MATERIAL SUPPLIED:
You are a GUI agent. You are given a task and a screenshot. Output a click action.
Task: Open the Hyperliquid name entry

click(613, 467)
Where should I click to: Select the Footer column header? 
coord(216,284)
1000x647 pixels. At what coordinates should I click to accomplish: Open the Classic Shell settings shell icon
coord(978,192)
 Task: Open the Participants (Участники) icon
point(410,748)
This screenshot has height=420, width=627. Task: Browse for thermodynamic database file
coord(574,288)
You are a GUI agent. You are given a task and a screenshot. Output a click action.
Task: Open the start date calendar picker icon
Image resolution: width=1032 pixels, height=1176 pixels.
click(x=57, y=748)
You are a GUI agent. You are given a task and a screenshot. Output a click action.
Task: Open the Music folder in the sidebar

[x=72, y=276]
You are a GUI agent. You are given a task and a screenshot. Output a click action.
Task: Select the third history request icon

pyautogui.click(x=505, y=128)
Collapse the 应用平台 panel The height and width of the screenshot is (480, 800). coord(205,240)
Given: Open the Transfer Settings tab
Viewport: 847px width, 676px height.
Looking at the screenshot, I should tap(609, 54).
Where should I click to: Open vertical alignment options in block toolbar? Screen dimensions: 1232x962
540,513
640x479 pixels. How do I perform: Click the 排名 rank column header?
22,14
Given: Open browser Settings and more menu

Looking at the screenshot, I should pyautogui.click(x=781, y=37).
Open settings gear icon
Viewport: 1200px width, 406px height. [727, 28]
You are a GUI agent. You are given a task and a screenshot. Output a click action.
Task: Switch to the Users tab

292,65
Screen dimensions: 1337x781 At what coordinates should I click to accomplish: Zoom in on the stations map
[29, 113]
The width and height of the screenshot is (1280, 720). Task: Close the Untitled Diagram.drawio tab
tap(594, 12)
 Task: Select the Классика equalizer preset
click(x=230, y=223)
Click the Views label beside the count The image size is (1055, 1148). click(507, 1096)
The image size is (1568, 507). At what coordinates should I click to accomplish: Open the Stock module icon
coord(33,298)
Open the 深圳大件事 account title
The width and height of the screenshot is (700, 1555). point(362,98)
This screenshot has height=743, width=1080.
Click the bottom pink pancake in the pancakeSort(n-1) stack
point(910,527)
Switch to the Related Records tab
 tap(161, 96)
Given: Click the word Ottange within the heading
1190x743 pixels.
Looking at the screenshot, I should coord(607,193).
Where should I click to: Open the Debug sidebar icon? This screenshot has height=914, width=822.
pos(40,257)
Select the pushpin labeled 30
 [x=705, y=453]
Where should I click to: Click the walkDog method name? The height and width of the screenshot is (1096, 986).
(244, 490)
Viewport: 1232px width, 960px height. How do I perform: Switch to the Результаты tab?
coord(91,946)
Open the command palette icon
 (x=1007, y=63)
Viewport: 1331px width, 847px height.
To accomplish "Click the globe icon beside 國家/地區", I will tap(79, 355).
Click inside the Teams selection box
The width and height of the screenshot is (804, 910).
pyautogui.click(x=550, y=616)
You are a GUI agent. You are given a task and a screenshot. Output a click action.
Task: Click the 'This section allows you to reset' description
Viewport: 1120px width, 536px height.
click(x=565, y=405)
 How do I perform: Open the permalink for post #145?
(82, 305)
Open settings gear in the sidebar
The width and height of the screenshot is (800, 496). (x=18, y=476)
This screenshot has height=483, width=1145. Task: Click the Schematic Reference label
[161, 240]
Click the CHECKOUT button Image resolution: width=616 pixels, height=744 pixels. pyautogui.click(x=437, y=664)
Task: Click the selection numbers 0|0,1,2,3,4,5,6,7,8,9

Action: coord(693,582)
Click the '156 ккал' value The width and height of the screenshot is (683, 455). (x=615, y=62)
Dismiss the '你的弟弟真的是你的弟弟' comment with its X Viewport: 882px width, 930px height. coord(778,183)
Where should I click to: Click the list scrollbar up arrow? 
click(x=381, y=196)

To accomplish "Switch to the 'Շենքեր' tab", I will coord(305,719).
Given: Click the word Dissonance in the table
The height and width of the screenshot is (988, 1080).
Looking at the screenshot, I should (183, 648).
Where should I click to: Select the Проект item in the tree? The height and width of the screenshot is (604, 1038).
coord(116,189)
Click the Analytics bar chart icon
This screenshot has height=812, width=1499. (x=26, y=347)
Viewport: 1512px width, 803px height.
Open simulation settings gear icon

WORK TO BE COMPLETED:
Wherever the string "will" occurs in the listing, return the line it sits on.

YOUR RESPONSE:
To accomplish "Click the globe icon beside 國家/地區", I will tap(79, 355).
To accomplish "Switch to the 'Շենքեր' tab", I will coord(305,719).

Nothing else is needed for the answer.